FYI Interfaces marked as ICloneable are not nessecarially deep copied. It is up to the implementor to implement ICloneable and there is no guarentee they will have cloned it. You say the object doesn't implement ISerializable but does it have the Serializable attribute?

Creating a deep copy via binary serialization is probally one of the easiest methods I know of, since you can clone any complex graph in 3-5 lines of code. Another option would be the XmlSerializer if the object can be XmlSerialized (You don't specificy any attributes for serialization or implement interfaces however if there is an IDictionary interface your hosed.

Outside of that I can't really think of anything. If all the data is publicy accessible you could do your own cloning routine. If its not you can still clone it by using reflection to get set the private data.

JoshBerke
Sorry.. I mistyped (and have corrected the question). I tried to use the BinaryFormatter, but the class does not have the Serializable attribute, so it bombed.
DaveK
Yep can you modify the source that's the best way to do this;-) I loved implementing my copy document feature in our app, serialize deserialize it change the identifer and bam!
JoshBerke
A: 

I think the only way you could do this is with some serious reflection to pick apart the object and all its members (which may themselves be other objects with members, etc). That's what the framework serializer would be doing, but it will only do it for things which have been marked appropriately.
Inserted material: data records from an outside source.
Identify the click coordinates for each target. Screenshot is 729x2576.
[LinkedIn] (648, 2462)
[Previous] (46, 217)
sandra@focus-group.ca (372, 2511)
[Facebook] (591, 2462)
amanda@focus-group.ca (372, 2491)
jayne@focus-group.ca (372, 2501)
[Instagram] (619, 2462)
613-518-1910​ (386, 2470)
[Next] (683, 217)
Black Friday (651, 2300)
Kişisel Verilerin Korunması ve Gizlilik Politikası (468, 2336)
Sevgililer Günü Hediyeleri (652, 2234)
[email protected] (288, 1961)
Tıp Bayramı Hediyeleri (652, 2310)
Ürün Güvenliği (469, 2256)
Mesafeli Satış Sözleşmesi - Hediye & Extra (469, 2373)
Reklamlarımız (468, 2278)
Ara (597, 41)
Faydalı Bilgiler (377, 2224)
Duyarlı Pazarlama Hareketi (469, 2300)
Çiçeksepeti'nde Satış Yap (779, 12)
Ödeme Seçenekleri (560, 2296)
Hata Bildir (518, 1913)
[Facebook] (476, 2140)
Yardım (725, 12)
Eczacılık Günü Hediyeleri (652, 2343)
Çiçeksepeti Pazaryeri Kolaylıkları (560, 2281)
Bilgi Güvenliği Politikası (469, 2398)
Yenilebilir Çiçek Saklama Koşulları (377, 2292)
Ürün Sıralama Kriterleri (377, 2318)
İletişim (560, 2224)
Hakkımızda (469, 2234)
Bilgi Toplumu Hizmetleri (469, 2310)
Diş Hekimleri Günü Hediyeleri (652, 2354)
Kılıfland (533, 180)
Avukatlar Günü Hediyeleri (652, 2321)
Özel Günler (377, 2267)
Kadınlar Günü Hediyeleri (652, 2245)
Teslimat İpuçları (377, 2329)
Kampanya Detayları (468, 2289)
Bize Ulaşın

I'm not sure if an industrial-grade reflection library like Mono.Cecil might have some stuff which helps.

I doubt you're come up with a robust general purpose solution (for example, static members might be hard to deal with properly), but you might make something work in a specific case.

Will Dean
It's possible to circumvent the framework serializer's instance on [Serializable] - see Mark's answer. You can trick it into doing the default serialization (save all fields) on any type, regardless of the presence of the attribute.
Daniel Earwicker
+2  A: 

The "deep" is the tricky bit. For a shallow copy, you could use reflection to copy the fields (assuming none are readonly, which is a big assumption) - but it would be very hard to get this to work (automatically) otherwise.

The other option is to provide the serializer yourself (and serialize to deep-clone) - a "serialization surrogate". Here's a VB example.

Marc Gravell
I've played around with the Surrogate and it seems to work fine as long as I'm only using standard types (strings, ints, etc). As soon as I try to add a class as a property I get the 'Serialize' tag missing error.